What makes Konstantin such a fearsome foe is that he doesn’t need to do much. Some men are prone to hate women who are better than them and Vasya never hides her prowess at anything: the word “witch” just offers them a good pretext to vent their misogynistic frustrations. Her society already treated women as lesser beings, giving them only two options in life: becoming a mother or a nun. “It’s the lot of women,” Vasya’s brother explains to her, when they’re talking about her future.

But Vasya is not having any of that. While her father proceeds to find her a man who will treat her like a mare, Vasya finds a stallion for herself. She’s rebellious and impulsive, but also merciful and kind: she saves Konstantin’s life more than once even though she knows full well the harm he does to her people. She becomes the protector of the old spirits, their last bastion against Christianity, preventing them from vanishing away – which gives the story some American Gods vibes.

Anna functions as a warning, the other side of the coin, showing us what Vasya may become if she can’t escape her fate. Even Konstantin is touched with sorrow when he imagines the girl marrying a man – although his feelings may also be tainted with lust and jealousy as well. The priest wants to turn Vasya into her stepmother, and yet he respects the former and scorns the latter. The contradiction doesn’t escape the priest, but Konstantin, of course, puts all the blame for his conflicted feelings on Vasya.

Although this is Vasya’s story, the novel dedicates some time to her family, including their points of view.
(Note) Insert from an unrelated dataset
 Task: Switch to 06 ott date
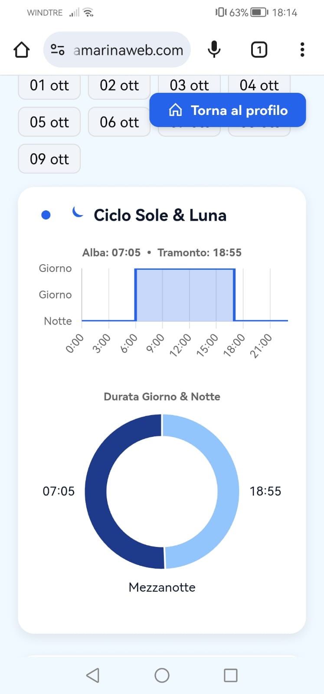[119, 122]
Her father is depicted as a just man, but one that’s also harsh and resolute. There’s an early scene where he’s put in a horrible position of choosing between the lives of two of his children, and he doesn’t hesitate before giving his answer. This also shows how Pyotr, despite being a boyar, is often powerless in the narrative.
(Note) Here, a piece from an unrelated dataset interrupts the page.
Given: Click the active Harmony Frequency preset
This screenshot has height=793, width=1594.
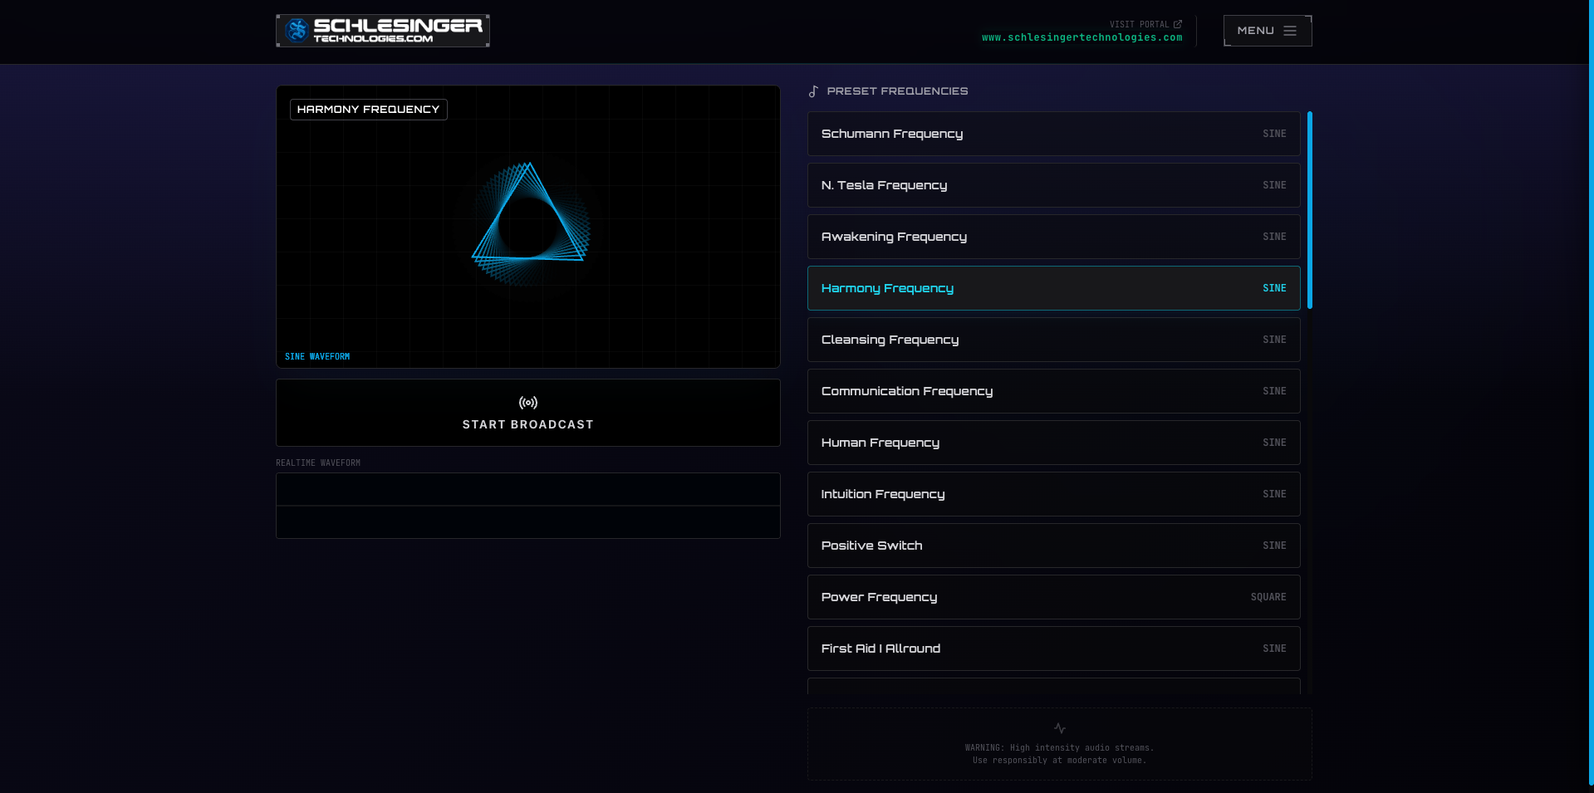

This is made clear early on, when he goes to Moscow, a city “of smiling enemies and barbed favors” that is marked by social inequality, filled with beggars and princes, muddy streets, and golden palaces. His new wife is chosen for him, one of his sons wants to abandon him for the Church, while the others are threatened by a spirit. His arc in the story is about the juxtaposition of his drive to protect his children and his inability to do so.

This makes his narrative function shift throughout the novel. He always wants to protect Vasya, but his ways are not always the best. Sometimes, he’s right next to her, protecting her against the people who intend to do her harm. But there are times when he’s directly against Vasya, accusing her of folly for pursuing fairy tales in the woods – he hears his people calling her a witch, after all – or searching for a husband for her against her will, accepting even a cruel one if it means she will survive and have a future. Vasya prefers death to prison, but Pytor thinks the latter is “the lot of women” anyway.
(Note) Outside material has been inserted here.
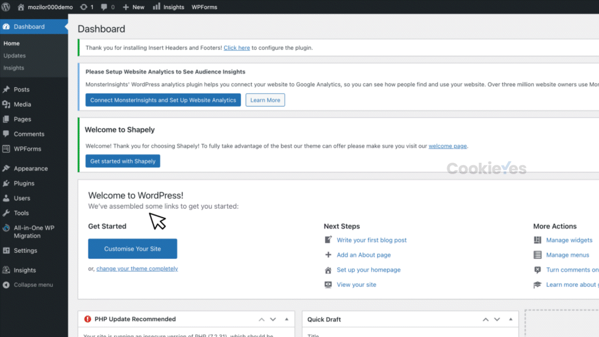Open All-in-One WP Migration icon
The image size is (599, 337).
click(x=6, y=228)
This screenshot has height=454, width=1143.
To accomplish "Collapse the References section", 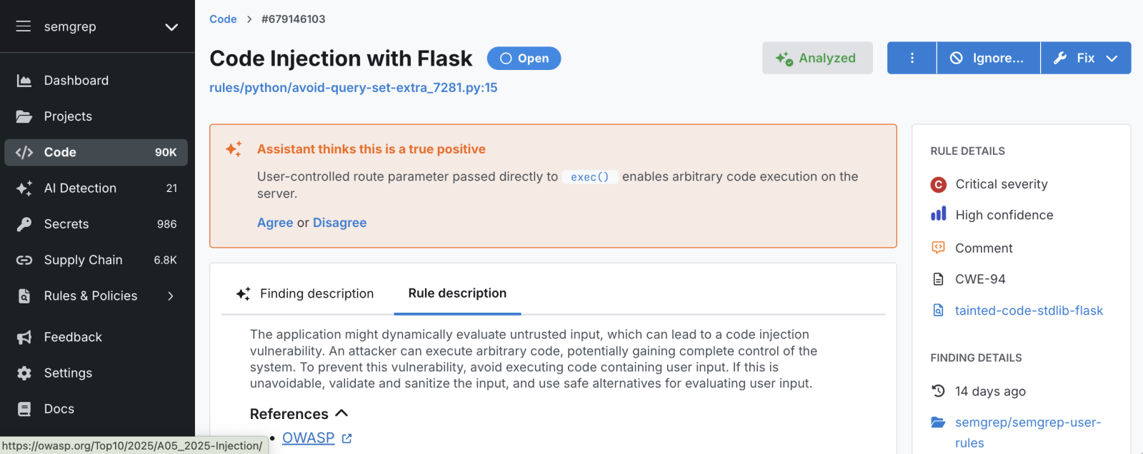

As the story moves forward, preparing for the final confrontation between Vasya and the bear she met at the forest, and Konstantin plots her downfall with Anna’s help, The Bear and the Nightingale starts to mirror the events of the fairy tale told by Dunya at the beginning of the novel.

The book shares some of the same elements (the maiden, the forest, the cruel stepmother, Frost) but seeks to add more to the tale. The stakes are higher now that there’s also religion at play. The situation is more complex now that the stepmother is not cruel for egotistical reasons, while her daughter, Irina, truly loves Vasya instead of just copying her mother’s resentful nature. Vasya also has brothers, who love her even though she scares them with her talks of creatures in the riverbanks. And her father, although still a bit complacent to her fate, is a more tragic figure.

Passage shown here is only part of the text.